> **SOURCE MATERIAL**:
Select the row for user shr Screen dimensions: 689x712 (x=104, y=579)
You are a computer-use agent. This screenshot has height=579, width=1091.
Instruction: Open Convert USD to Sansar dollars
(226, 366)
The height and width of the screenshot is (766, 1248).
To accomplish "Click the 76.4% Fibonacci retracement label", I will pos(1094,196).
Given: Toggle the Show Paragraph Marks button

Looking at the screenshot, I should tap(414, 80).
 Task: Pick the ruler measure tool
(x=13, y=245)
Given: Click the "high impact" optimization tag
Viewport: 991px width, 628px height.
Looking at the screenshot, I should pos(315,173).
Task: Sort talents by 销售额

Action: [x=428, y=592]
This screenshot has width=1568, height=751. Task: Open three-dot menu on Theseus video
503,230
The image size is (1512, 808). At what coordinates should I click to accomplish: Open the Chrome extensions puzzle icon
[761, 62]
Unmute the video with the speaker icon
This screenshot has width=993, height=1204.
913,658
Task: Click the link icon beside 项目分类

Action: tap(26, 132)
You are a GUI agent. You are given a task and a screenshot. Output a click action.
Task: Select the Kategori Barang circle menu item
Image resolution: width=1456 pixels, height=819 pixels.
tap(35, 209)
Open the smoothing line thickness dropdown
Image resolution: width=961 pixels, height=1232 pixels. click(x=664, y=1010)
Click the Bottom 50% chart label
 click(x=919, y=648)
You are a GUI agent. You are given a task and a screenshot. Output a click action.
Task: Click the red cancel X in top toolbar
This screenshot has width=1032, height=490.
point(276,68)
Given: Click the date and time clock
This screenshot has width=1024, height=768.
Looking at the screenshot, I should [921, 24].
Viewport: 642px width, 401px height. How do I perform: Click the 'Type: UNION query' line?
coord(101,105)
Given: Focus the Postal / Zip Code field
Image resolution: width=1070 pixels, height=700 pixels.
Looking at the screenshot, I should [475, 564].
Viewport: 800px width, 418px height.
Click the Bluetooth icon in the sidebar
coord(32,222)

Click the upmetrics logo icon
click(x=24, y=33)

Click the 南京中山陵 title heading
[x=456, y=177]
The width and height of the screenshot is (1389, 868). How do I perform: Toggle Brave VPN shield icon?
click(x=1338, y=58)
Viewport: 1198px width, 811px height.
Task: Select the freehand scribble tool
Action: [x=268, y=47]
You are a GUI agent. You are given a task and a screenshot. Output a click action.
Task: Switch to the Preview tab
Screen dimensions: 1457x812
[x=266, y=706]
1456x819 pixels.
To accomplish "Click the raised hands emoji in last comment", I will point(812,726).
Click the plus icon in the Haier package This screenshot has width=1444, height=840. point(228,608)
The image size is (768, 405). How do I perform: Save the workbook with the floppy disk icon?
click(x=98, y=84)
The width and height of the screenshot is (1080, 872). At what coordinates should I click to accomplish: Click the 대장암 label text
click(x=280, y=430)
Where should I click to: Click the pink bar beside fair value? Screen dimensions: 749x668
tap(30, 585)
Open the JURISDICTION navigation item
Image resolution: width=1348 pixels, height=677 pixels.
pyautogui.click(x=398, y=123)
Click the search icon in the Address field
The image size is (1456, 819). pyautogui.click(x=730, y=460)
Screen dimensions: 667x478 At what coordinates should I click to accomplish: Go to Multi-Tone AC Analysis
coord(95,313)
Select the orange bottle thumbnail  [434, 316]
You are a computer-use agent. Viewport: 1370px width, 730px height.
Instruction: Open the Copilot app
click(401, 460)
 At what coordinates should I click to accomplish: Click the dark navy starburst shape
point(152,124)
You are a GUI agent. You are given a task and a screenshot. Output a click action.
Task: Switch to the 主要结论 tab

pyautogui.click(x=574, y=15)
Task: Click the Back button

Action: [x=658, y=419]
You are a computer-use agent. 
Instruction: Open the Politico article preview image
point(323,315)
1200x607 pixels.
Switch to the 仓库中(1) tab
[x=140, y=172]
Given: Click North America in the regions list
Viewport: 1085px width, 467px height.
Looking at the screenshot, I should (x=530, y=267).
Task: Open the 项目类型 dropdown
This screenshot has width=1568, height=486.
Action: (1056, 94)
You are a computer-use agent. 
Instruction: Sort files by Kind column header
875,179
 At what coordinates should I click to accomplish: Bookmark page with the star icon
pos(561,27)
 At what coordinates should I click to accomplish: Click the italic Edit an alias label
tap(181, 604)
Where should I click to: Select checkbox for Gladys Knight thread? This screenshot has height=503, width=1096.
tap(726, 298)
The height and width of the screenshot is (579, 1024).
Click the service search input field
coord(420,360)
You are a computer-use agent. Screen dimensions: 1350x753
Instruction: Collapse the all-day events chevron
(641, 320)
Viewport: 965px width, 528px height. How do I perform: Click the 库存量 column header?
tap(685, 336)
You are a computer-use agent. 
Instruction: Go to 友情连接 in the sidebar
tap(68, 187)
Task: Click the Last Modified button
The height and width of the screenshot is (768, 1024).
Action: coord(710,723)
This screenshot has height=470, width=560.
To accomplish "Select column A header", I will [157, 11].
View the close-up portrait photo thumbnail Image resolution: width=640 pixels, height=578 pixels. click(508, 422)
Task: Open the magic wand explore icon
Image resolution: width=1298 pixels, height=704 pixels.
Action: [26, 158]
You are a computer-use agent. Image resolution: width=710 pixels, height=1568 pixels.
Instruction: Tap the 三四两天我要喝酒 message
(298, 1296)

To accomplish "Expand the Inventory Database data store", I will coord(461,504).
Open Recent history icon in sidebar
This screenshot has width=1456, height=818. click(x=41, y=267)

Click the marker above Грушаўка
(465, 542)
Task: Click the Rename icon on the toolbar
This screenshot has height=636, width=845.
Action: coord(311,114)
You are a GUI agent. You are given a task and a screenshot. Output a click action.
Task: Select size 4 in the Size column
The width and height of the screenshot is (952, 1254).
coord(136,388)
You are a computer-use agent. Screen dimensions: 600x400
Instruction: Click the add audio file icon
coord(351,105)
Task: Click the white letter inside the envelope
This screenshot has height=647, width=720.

> **PROBLEM REQUIREMENTS**: Only the lines from the one that holds "an alias label" through the end of the records should appear in the answer, each restated exactly.

> **ANSWER FOR THIS EXERCISE**:
 At what coordinates should I click to accomplish: Click the italic Edit an alias label
tap(181, 604)
Where should I click to: Select checkbox for Gladys Knight thread? This screenshot has height=503, width=1096.
tap(726, 298)
The height and width of the screenshot is (579, 1024).
Click the service search input field
coord(420,360)
You are a computer-use agent. Screen dimensions: 1350x753
Instruction: Collapse the all-day events chevron
(641, 320)
Viewport: 965px width, 528px height. How do I perform: Click the 库存量 column header?
tap(685, 336)
You are a computer-use agent. 
Instruction: Go to 友情连接 in the sidebar
tap(68, 187)
Task: Click the Last Modified button
The height and width of the screenshot is (768, 1024).
Action: coord(710,723)
This screenshot has height=470, width=560.
To accomplish "Select column A header", I will [157, 11].
View the close-up portrait photo thumbnail Image resolution: width=640 pixels, height=578 pixels. click(508, 422)
Task: Open the magic wand explore icon
Image resolution: width=1298 pixels, height=704 pixels.
Action: [26, 158]
You are a computer-use agent. Image resolution: width=710 pixels, height=1568 pixels.
Instruction: Tap the 三四两天我要喝酒 message
(298, 1296)

To accomplish "Expand the Inventory Database data store", I will coord(461,504).
Open Recent history icon in sidebar
This screenshot has width=1456, height=818. click(x=41, y=267)

Click the marker above Грушаўка
(465, 542)
Task: Click the Rename icon on the toolbar
This screenshot has height=636, width=845.
Action: coord(311,114)
You are a GUI agent. You are given a task and a screenshot. Output a click action.
Task: Select size 4 in the Size column
The width and height of the screenshot is (952, 1254).
coord(136,388)
You are a computer-use agent. Screen dimensions: 600x400
Instruction: Click the add audio file icon
coord(351,105)
Task: Click the white letter inside the envelope
This screenshot has height=647, width=720.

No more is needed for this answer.